▸ **Task details**
Set down, exactly and only, everything from the line containing "Task: Click the 影片分类管理 chat icon" down to the line containing "Select В работе status filter option" in the data below; the pictures are not part of the copy.

======== Entries provided

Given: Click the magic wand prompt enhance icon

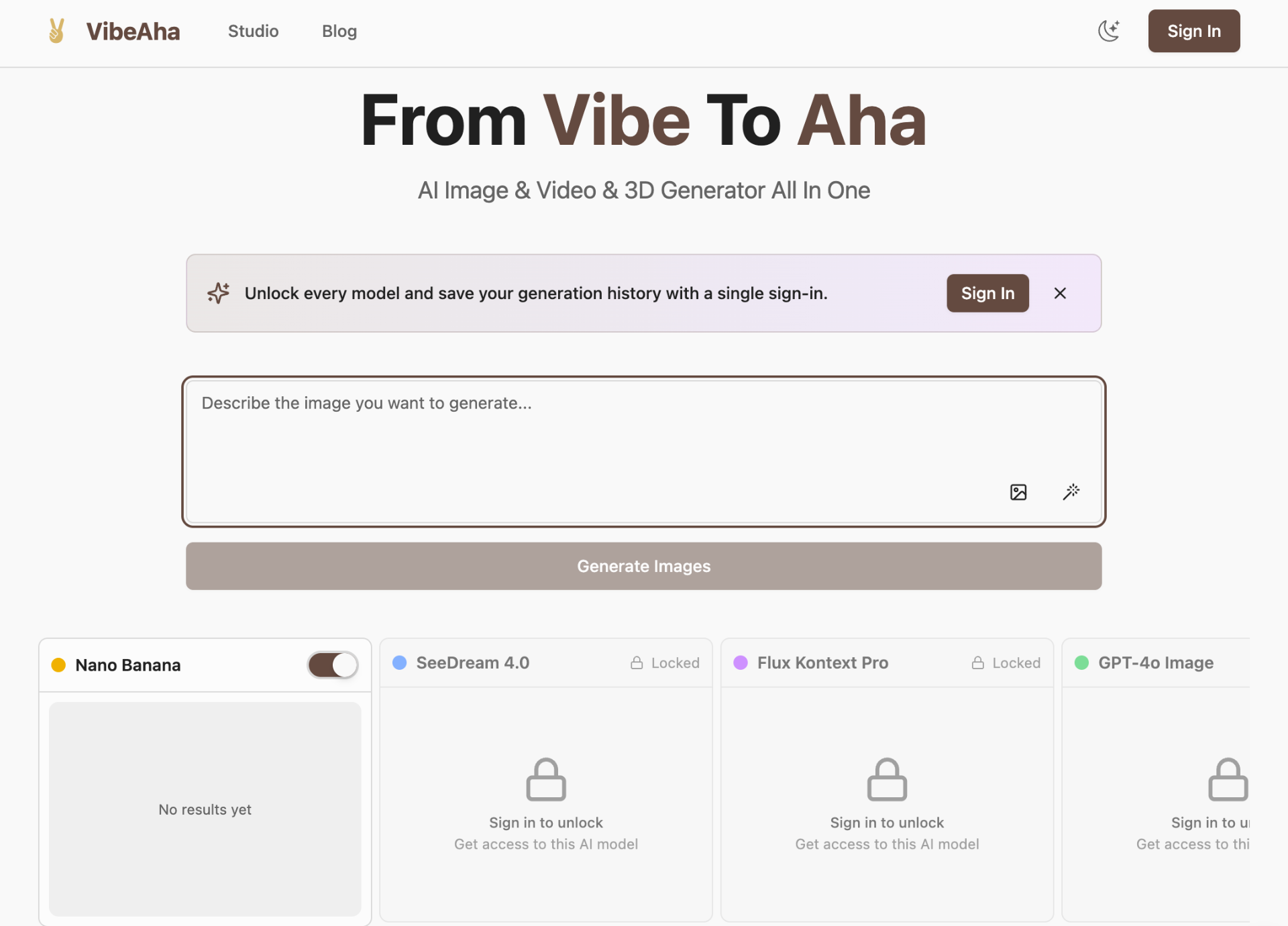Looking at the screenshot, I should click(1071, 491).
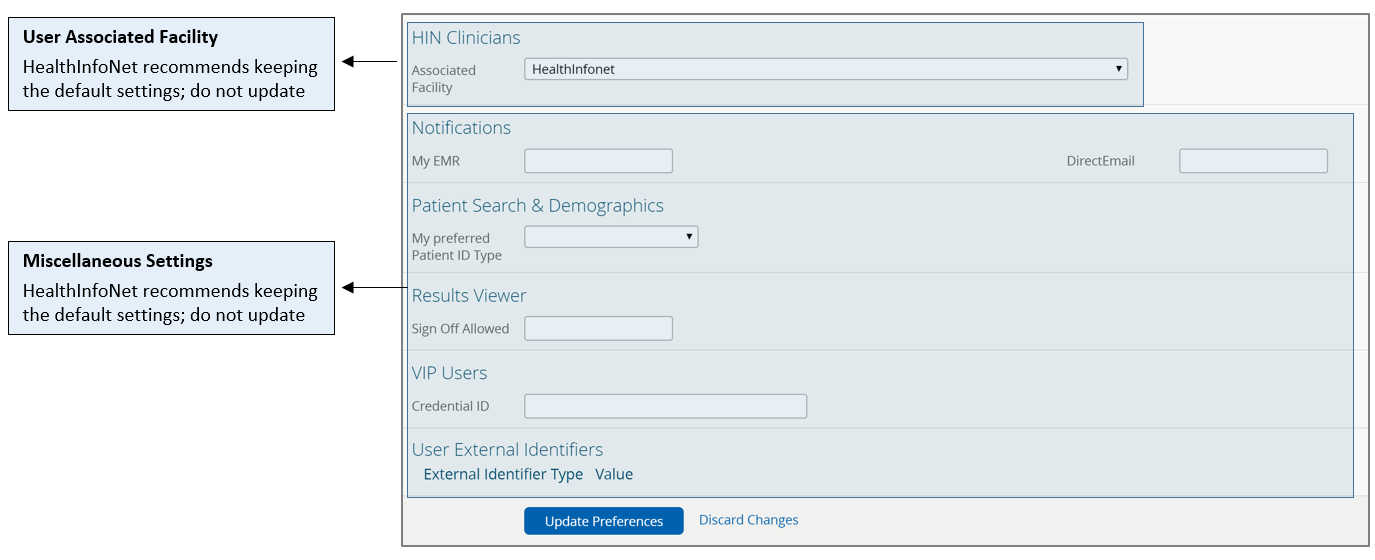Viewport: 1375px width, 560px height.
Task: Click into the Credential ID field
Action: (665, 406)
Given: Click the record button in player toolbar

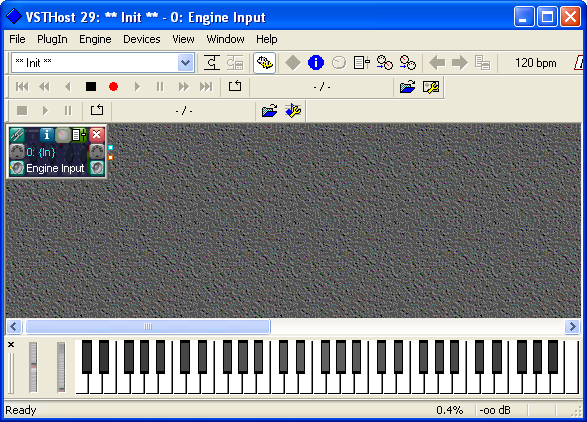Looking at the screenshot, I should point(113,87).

================
======== Entries provided

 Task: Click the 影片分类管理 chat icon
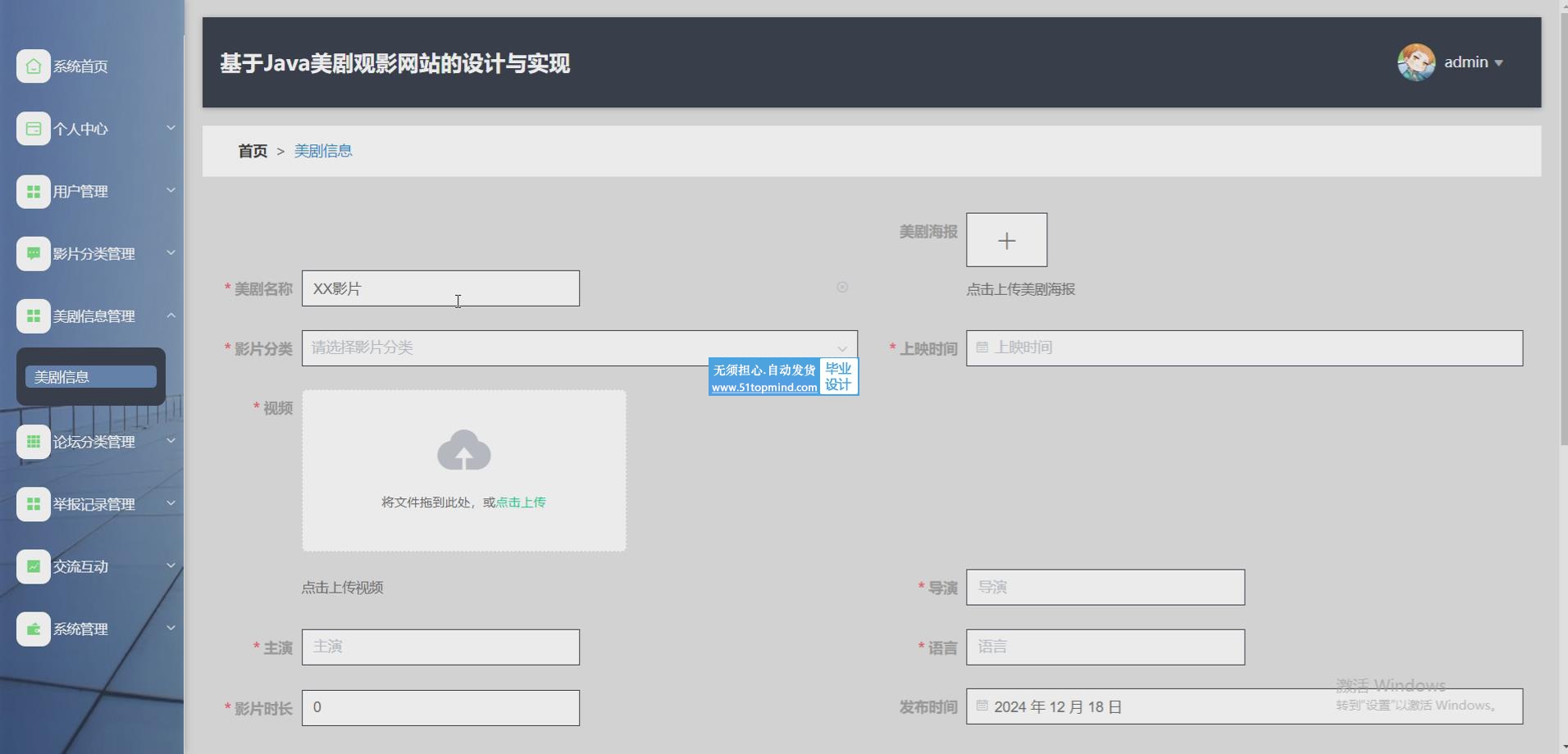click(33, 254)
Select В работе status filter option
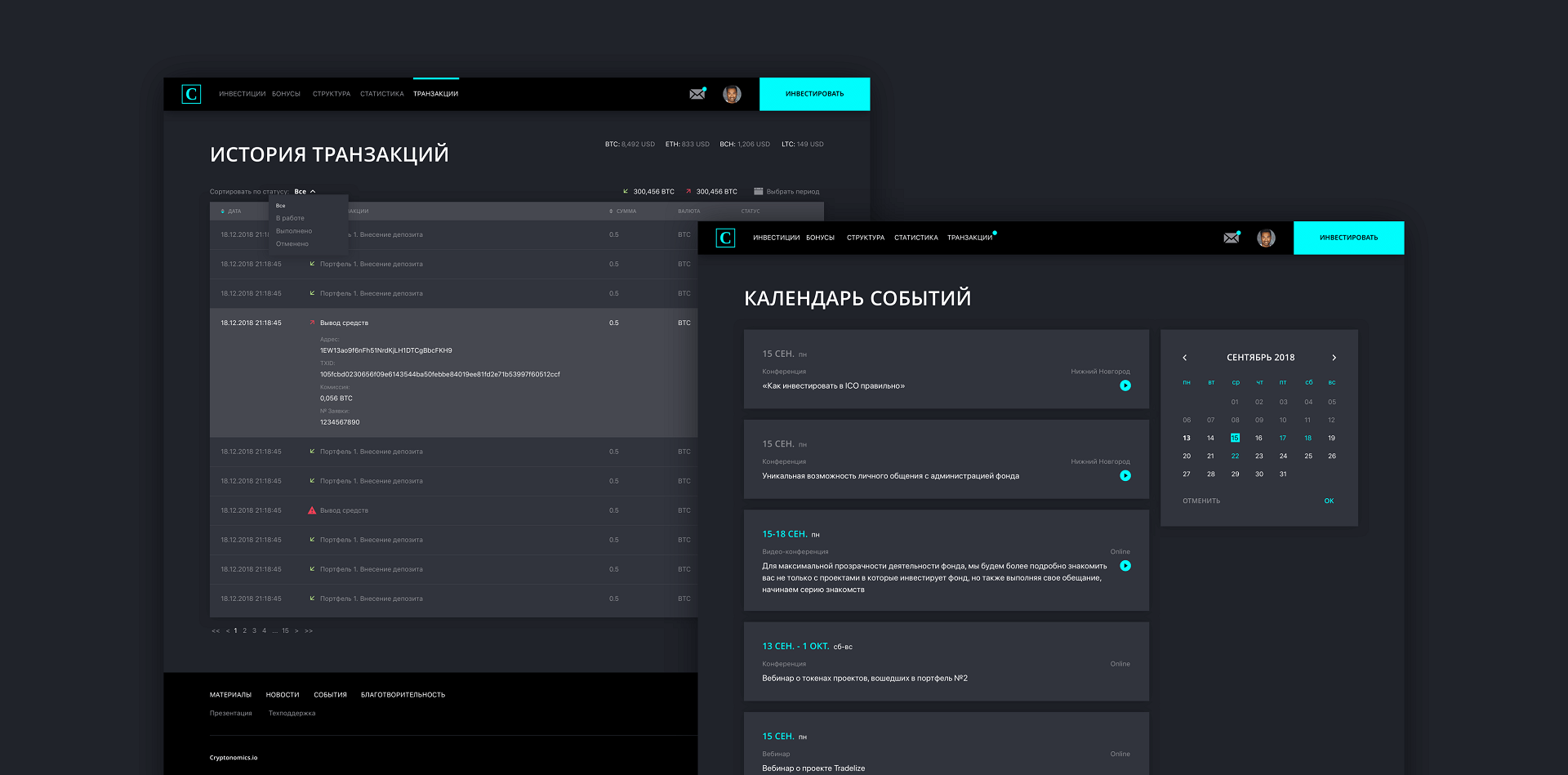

================
======== Entries provided

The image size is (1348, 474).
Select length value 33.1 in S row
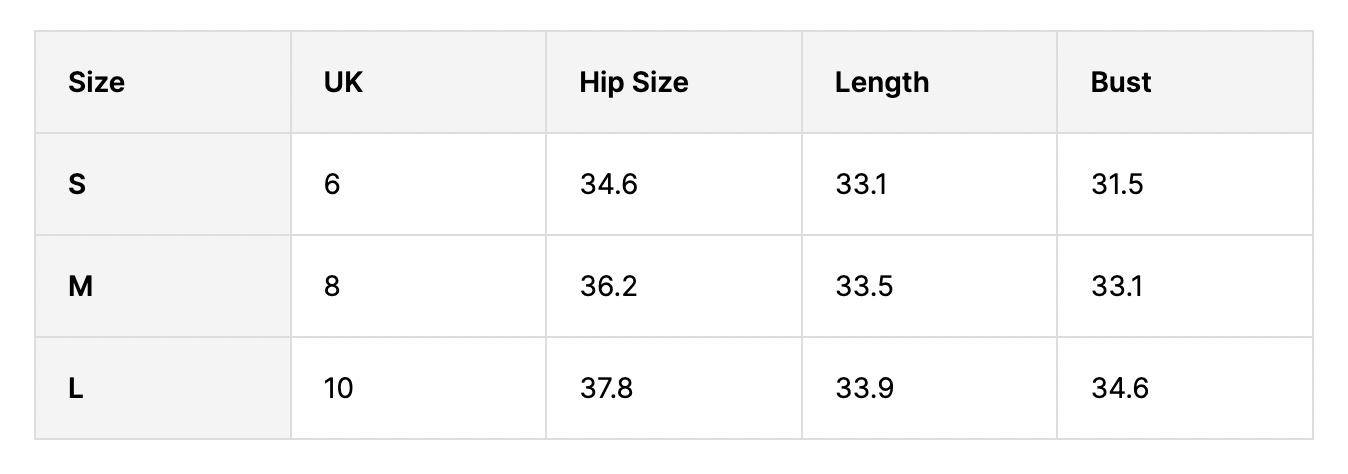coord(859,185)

================

▸ **Answer**
 Task: Click the 影片分类管理 chat icon
click(33, 254)
Select В работе status filter option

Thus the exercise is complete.